If the property had appraised for the purchase price, the down payment would have been only $50,000. The low appraisal forced the buyer to bring an extra $8,000 to the table.

Scenario 2: Commercial LTV and ADA Compliance

While residential transactions dominate the exam, you may see commercial math. Commercial lenders often require lower LTVs (e.g., 65% to 75%). Furthermore, commercial buyers might need to factor in renovation costs for accessibility, a topic covered extensively in our guide to Kentucky ADA compliance in real estate. If a commercial building costs $1,000,000 and the bank requires a 70% LTV, the maximum loan is $700,000, meaning the investor must have $300,000 in liquid capital for the down payment.

Frequently Asked Questions (FAQs)

Will I get a calculator on the Kentucky real estate exam?

Yes. You are permitted to bring a basic, non-programmable, silent calculator to the PSI testing center. Financial calculators or calculators on smartphones are strictly prohibited.

Does the earnest money deposit count toward the down payment?

Yes. The earnest money deposit is held in an escrow account (often by the broker) and is credited toward the buyer's down payment and closing costs at the time of settlement.

How does a low appraisal affect the down payment for a Kentucky buyer?

Because lenders calculate LTV based on the lesser of the purchase price or appraised value, a low appraisal reduces the maximum loan amount. If the seller will not lower the price, the buyer must increase their down payment to cover the "appraisal gap."

Are specific KHC down payment assistance rates tested on the state exam?

No. Because interest rates and specific program limits change frequently, the exam will not test you on current KHC rates.
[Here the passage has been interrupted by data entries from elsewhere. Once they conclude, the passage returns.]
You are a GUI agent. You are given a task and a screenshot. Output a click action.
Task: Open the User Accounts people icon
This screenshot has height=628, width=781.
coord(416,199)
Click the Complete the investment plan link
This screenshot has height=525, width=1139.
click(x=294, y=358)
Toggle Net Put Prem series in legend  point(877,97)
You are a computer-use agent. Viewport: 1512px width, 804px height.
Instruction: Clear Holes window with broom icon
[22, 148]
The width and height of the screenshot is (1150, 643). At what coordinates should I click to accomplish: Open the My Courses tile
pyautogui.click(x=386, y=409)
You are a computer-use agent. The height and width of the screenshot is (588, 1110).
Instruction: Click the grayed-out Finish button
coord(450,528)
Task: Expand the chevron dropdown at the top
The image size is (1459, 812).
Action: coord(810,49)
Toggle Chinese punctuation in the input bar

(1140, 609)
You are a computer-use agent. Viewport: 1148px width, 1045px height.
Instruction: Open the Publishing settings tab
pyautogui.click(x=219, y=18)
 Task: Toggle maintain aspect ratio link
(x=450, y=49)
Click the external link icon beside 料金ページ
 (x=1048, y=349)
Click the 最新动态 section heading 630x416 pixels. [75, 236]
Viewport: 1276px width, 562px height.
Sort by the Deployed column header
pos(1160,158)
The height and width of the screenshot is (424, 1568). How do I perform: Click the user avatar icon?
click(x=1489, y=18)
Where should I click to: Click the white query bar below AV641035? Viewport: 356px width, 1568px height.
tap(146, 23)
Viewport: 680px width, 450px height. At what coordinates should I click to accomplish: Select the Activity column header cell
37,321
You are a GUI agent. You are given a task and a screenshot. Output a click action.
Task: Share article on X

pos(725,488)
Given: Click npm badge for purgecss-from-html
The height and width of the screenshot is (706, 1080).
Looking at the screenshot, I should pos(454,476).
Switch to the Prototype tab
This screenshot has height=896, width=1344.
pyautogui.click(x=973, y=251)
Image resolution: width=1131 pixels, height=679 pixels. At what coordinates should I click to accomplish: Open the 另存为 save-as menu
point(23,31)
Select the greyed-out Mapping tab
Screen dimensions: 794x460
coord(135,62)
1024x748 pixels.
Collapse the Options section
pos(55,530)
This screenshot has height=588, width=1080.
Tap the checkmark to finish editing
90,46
However, you are expected to understand the general concept of down payment assistance, secondary financing, and how it affects the primary loan's LTV.

What is the standard LTV required to avoid Private Mortgage Insurance (PMI)?

For conventional loans, an LTV of 80% or lower is required to avoid PMI. This means the buyer must make a down payment of at least 20% of the property's value.